RECORDS FOR THIS TASK:
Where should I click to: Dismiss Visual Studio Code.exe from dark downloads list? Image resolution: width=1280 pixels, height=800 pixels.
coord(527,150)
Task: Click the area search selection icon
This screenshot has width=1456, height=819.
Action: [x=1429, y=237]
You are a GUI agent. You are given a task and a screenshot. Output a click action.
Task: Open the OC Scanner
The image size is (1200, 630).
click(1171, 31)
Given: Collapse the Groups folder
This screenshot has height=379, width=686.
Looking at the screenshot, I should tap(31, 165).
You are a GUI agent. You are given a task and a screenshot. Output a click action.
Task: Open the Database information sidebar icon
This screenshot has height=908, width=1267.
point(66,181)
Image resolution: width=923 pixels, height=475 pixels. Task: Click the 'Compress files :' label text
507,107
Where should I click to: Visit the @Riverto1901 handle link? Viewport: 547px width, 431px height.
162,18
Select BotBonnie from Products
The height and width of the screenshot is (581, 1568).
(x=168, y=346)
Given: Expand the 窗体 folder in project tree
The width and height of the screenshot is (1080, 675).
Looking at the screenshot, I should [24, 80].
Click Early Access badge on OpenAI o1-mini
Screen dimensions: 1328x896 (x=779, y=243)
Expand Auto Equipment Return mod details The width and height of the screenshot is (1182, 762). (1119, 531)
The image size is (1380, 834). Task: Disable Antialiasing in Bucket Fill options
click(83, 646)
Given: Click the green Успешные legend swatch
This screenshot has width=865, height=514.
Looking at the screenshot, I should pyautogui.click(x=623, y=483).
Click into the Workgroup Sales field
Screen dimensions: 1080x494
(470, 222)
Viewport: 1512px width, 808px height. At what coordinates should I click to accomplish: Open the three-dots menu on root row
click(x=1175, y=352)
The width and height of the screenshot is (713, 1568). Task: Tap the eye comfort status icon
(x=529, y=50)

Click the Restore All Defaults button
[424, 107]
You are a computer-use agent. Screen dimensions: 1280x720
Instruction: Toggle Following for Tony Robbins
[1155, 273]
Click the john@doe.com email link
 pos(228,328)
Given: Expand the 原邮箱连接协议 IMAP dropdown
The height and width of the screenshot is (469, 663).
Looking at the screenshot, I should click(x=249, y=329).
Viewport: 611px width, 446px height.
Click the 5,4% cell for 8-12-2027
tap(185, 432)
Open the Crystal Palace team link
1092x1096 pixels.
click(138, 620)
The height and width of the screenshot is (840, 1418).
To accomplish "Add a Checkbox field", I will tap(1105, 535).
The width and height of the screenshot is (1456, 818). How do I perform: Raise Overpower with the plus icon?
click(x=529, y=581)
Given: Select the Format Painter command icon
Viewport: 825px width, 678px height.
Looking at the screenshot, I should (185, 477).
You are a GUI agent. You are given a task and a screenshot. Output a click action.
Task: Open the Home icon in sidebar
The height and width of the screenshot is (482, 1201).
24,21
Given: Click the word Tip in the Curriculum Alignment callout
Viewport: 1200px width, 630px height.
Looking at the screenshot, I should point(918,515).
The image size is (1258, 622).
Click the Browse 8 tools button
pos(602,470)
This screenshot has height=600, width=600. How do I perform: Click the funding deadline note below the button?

THE REQUEST: Copy out the data above from the line containing "Viewport: 611px width, 446px height." through the line containing "click(x=529, y=581)", inclusive, keeping every line. Shift each coordinate in the answers up by 139 and leave everything else unchanged.

SOLUTION TO THIS EXERCISE:
Viewport: 611px width, 446px height.
Click the 5,4% cell for 8-12-2027
tap(324, 571)
Open the Crystal Palace team link
1092x1096 pixels.
click(277, 759)
The height and width of the screenshot is (840, 1418).
To accomplish "Add a Checkbox field", I will tap(1244, 674).
The width and height of the screenshot is (1456, 818). How do I perform: Raise Overpower with the plus icon?
click(x=668, y=720)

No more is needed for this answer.